_Auszug aus Artikel_
◆ ◆ ◆ ◆ ◆

Zu viel Kaufmann – zu wenig Nazi

Nach dem Anschlag auf einen Schweriner Naziladen am vergangenen Wochenende rücken die rechten Szeneläden wieder in den Blickpunkt. Die Szene ist untereinander zerstritten: Den Ladenbesitzern wird reines Kommerzdenken vorgeworfen

VON UTA GENSICHEN

Der Anschlag auf einen Naziladen in Schwerin in der Nacht vom 18. auf den 19. August hatte nicht nur eine zerbrochene Fensterscheibe und eine Anzeige gegen zwei Unbekannte Täter zur Folge. Das Ereignis rückt vor allem einmal mehr rechte Szeneläden wie den Schweriner „Thule Store“ ins Blickfeld der Öffentlichkeit.

„Dieses Phänomen ist derzeit gut zu beobachten“, sagt Susanne Theilmann vom Mobilen Beratungsteam für demokratische Kultur (MBT). „Die rechte Szene hat sich hier fest etabliert“, sagt sie.

Der von dem Berliner Stefan Suhr betriebene Laden in Schwerin ist nur ein Beispiel für rechtsextremistische Vertriebsstrukturen in Mecklenburg-Vorpommern. So gibt es mindestens sechs weitere Geschäfte in Anklam, Stralsund, Neubrandenburg, Greifswald und Rostock, in denen der kauflustige Rechtsextreme nach szenetypischer Kleidung und Musik stöbern kann. Einige dieser Geschäfte, so zum Beispiel die Kette „Underground Street Wear“, erscheinen auf den ersten Blick harmlos. Geht der Kunde aber an den Regalen mit handelsüblichen Sportmarken vorbei, erschließt sich ihm eine andere Seite dieser Läden. „In Schwerin wird auf zwei Dritteln der Verkaufsfläche nur die Marke Thor Steinar verkauft, die bei Nazis besonders beliebt ist“, sagt Theilmann.

So ähnlich die Strukturen der Geschäfte, so unterschiedlich sind dagegen die Bürgerbewegungen in den Städten. „So richtig politisch wird es nur in Rostock“, sagt Mathias Brodkorb, Landtagsabgeordneter der SPD und Begründer der Internetseite „Endstation rechts“. In der Hansestadt kommt es seit mehreren Wochen zu Auseinandersetzungen zwischen den Betreibern des „East Coast Corner“ und Bürgern (taz berichtete).

Die steigende Anzahl der Nazi-Läden stößt allerdings nicht nur den politischen Gegnern sauer auf. Sogar die eigene Szene schiebt so manchem rechten Kaufmann einen Riegel vor. Dem Betreiber des „Totenkopfversands“ aus Wismar, Philip Schlaffer, wurde lange Zeit vorgeworfen, er betreibe mit seinem Onlinegeschäft reinen Kommerz. „Ihm wurde unterstellt, Geld in die eigene Tasche gewirtschaftet zu haben“, sagt Susanne Theilmann.

◆ ◆ ◆ ◆ ◆

_Ausgelesenes Material_
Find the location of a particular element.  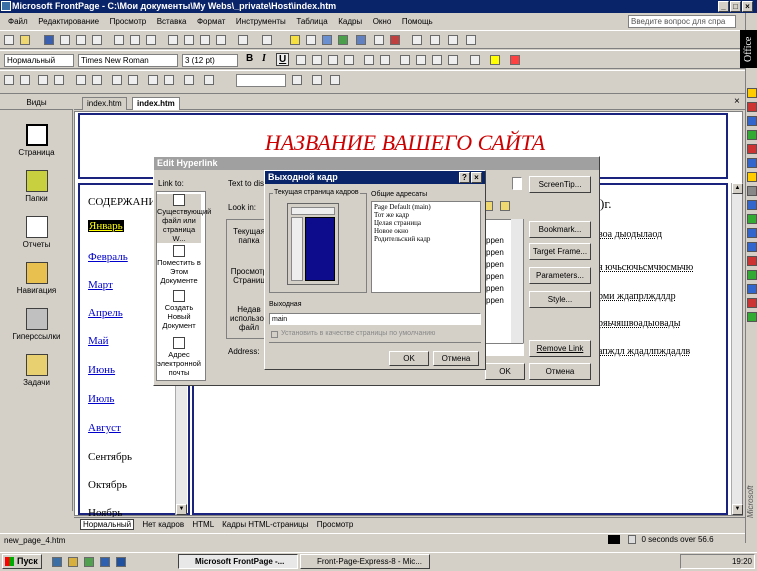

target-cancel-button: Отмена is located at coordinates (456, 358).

◆ ◆ ◆ ◆ ◆

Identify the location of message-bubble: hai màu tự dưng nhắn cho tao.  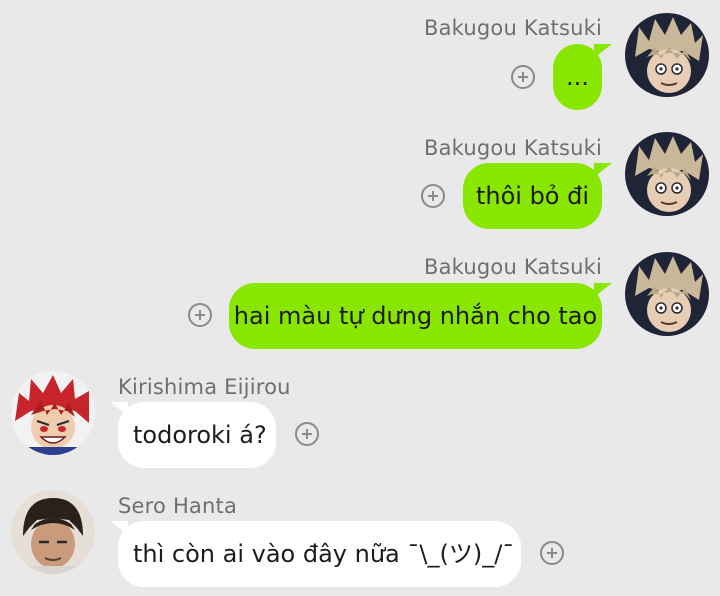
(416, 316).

◆ ◆ ◆ ◆ ◆

_Zu erledigende Aufgabe_
Können Sie den Artikel über rechte Szeneläden in Mecklenburg-Vorpommern im Anschluss an seinen letzten Satz fortführen? Die Einträge haben damit nichts zu tun.

_Platz für Antwort_
Und das sieht die rechte Szene gar nicht gerne. Denn wer mit dem Vertrieb von Szeneklamotten und Tonträgern Gewinn macht, muss mit diesem wiederum die rechte Szene unterstützen. Weil Schlaffer aber sein Geld lieber in sein Eigenheim als in Nazi-Konzerte und Kameradschaftstreffen investierte, schlugen die Wellen in zahlreichen nationalsozialistischen Internet-Foren hoch. Nach öffentlichen Boykottaufrufen wuchs der Druck auf Schlaffer. Im April 2007 verkaufte er deshalb sein Online-Geschäft und das Label NorthX an den Mitarbeiter Norman Peters.

Ähnlich geht es dem in Verruf geratenen V7-Versand aus Grevesmühlen. Dessen Betreiber geht allerdings in die Offensive und wirbt seit dem 20. August mit reduzierten Preisen. „Allen Spaltern, Dieben und Szenefeiglingen“ wolle er mit dieser Aktion beweisen, dass sein Vertrieb nichts mit der vorgeworfenen Kommerzialisierung zu tun habe. „In dieser Szene glauben die Leute eben an das,was sie tun“, sagt Theilmann.

Dabei ist das Prinzip des rechten Versandhandels besonders dann schlagkräftig, wenn sich Ideologie und Professionalität miteinander verbinden. Denn wenn der V7-Versand CDs der Nazi-Urgesteine „Endstufe“, kugelsichere Westen und Schlagstöcke anbietet, steckt dahinter durchaus ein ausgeklügeltes System der Kundenbindung. „Es ist fast wie bei einem Buchclub, mit Kundenkarte und Gratis-CD“, sagt Susanne Theilmann vom MBT.

Geht es nach dem Verfassungsschutz in Mecklenburg-Vorpommern, sind die vermeintlich vermehrten Szeneläden im Land kein Grund zur Beunruhigung. „Die Strukturen sind hier noch relativ dünn und überschaubar“, sagt ein Sprecher. Vielmehr würden solche Themen von den Medien immer wieder gerne aufgegriffen. Laut Landesverfassungsschutzbericht 2006 befindet sich die rechte Szene derzeit sogar in einer Phase der Stagnation.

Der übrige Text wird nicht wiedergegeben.